═════ Records shown

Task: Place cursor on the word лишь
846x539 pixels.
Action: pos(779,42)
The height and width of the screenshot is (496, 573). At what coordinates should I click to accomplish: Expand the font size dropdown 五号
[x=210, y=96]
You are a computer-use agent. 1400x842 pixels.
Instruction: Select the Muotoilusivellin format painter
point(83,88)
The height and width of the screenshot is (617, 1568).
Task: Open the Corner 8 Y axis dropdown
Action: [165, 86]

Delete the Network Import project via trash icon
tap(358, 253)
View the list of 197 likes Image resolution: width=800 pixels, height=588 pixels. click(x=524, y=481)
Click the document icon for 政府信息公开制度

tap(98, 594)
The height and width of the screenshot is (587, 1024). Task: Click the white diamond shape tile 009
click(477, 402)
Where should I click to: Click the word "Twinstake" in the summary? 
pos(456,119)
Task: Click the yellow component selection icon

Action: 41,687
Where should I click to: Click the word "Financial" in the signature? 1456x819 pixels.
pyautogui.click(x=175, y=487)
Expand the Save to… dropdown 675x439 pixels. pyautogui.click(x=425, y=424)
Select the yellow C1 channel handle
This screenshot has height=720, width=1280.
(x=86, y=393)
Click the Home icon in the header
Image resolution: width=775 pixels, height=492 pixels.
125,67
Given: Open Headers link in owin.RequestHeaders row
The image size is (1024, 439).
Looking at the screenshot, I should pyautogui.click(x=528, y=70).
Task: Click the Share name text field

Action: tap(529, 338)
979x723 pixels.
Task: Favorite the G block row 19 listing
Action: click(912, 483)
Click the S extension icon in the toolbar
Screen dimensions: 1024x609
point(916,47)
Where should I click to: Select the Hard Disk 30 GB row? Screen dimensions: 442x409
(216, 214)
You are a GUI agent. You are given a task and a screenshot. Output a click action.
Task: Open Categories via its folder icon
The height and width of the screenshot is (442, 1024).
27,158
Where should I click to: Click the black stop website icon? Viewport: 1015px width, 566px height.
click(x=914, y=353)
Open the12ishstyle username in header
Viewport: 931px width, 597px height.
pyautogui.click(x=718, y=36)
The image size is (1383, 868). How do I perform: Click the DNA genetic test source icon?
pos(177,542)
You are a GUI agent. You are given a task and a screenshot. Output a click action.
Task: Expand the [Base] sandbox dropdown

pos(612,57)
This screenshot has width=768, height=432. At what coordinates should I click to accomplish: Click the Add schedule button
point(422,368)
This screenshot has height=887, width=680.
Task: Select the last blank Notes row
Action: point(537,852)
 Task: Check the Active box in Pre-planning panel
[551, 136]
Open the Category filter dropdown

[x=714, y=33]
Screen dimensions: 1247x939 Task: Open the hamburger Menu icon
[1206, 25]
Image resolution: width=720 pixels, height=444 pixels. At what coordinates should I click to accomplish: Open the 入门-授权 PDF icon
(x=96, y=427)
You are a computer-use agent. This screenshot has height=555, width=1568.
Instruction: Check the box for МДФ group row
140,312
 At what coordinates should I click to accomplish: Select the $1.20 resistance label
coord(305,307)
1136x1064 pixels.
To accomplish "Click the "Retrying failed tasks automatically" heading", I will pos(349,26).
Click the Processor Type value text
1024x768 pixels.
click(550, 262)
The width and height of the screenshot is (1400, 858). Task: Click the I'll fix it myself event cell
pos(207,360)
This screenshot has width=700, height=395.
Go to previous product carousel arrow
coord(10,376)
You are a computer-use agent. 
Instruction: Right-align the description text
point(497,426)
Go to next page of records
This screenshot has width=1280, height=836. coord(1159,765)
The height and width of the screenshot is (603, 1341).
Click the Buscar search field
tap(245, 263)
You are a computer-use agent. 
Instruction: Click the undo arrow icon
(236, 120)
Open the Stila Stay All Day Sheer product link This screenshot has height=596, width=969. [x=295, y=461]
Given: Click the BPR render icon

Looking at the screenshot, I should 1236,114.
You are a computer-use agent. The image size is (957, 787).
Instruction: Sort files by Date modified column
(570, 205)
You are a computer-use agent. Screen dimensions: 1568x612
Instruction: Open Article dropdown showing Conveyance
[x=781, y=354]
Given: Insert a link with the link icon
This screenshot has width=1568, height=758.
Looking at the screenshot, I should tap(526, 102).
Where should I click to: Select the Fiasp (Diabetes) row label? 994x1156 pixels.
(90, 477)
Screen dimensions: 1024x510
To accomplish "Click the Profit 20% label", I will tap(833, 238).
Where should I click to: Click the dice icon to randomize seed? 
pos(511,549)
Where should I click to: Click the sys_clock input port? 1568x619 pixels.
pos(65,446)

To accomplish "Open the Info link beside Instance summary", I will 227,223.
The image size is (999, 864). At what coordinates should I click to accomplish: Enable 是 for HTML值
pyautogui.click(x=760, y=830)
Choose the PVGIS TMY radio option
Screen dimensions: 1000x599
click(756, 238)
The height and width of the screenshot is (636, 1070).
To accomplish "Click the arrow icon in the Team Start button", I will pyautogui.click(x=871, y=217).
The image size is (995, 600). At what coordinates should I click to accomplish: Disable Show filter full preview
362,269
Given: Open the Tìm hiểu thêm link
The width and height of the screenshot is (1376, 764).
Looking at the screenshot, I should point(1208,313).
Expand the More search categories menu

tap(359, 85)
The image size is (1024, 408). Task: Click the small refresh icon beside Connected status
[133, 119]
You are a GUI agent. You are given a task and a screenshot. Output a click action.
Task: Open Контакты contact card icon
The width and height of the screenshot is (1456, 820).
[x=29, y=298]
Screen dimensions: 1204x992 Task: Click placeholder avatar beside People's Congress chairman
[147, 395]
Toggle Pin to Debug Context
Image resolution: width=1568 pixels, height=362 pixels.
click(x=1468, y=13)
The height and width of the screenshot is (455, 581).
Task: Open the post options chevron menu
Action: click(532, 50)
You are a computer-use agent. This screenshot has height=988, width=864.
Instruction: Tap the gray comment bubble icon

══════════

#### What the task asks
Only a number is wanted here: the count of lines in the data that contain the string "link".

#### Task output
5